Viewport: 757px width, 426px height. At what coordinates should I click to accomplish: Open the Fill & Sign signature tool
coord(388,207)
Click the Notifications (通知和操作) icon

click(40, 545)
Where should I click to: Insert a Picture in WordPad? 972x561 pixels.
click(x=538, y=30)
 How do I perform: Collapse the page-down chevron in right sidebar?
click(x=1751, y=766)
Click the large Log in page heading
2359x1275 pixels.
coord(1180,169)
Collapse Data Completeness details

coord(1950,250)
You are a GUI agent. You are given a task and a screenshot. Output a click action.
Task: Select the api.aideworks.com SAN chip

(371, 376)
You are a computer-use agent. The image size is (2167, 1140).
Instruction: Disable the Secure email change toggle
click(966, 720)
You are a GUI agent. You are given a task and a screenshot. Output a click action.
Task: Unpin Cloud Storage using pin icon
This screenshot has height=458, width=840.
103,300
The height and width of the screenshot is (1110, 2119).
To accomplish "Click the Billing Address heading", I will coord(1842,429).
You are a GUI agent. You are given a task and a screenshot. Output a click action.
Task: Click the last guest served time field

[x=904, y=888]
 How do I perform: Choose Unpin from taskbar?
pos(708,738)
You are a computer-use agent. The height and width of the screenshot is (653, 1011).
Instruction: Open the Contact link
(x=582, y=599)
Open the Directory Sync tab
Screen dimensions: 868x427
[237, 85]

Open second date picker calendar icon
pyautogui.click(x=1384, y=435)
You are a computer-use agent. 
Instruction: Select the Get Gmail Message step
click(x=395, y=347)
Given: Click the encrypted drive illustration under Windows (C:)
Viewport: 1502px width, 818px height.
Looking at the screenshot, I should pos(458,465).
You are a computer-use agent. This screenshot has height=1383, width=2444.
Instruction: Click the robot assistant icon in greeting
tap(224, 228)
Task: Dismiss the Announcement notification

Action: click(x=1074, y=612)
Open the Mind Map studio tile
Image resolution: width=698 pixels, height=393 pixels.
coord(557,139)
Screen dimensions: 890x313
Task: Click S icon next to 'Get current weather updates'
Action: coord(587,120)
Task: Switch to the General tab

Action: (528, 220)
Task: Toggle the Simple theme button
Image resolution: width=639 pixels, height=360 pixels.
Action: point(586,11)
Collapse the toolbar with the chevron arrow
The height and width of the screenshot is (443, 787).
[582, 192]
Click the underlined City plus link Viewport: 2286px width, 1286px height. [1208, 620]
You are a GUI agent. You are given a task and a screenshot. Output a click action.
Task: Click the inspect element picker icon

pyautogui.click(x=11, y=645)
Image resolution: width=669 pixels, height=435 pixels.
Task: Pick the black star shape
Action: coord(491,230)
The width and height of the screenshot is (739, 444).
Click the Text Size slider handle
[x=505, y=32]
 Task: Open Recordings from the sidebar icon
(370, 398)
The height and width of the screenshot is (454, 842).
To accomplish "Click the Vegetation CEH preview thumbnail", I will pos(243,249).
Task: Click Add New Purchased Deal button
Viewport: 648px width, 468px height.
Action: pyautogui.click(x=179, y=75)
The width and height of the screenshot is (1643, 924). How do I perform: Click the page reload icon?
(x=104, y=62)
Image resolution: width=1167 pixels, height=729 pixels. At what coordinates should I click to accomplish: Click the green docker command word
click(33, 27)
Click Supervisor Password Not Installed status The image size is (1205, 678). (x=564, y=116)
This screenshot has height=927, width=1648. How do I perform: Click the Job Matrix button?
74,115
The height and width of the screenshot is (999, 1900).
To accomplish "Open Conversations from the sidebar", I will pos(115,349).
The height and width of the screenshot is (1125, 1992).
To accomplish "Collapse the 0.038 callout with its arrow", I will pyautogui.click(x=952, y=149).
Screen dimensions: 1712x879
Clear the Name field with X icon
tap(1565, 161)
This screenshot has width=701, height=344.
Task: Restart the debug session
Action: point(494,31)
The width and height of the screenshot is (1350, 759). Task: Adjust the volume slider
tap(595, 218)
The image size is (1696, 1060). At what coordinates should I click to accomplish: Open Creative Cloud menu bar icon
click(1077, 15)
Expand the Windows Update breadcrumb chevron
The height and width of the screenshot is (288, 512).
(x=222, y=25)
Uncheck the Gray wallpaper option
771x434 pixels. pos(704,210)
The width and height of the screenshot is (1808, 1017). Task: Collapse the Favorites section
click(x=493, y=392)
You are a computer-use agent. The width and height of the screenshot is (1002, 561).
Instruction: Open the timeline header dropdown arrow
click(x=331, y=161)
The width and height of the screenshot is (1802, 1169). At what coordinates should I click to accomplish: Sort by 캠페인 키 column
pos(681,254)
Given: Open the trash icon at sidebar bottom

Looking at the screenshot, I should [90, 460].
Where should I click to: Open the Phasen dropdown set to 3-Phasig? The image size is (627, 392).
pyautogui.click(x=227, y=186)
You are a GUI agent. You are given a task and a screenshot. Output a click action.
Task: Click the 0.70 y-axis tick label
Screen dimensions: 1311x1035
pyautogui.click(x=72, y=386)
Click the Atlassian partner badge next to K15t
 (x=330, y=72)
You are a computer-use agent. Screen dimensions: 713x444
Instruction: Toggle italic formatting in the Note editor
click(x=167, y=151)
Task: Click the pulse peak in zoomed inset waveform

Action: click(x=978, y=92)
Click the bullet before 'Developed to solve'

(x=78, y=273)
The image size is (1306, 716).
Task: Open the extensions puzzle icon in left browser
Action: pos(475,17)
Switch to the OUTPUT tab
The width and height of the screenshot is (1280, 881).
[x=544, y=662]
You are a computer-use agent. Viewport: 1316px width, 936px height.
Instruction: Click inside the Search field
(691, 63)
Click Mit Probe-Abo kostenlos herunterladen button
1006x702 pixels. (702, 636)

━━━

EXERCISE GOAL:
Search the listing above for the string "heading" and copy each line that has it.

RESPONSE AREA:
Click the large Log in page heading
To accomplish "Click the Billing Address heading", I will coord(1842,429).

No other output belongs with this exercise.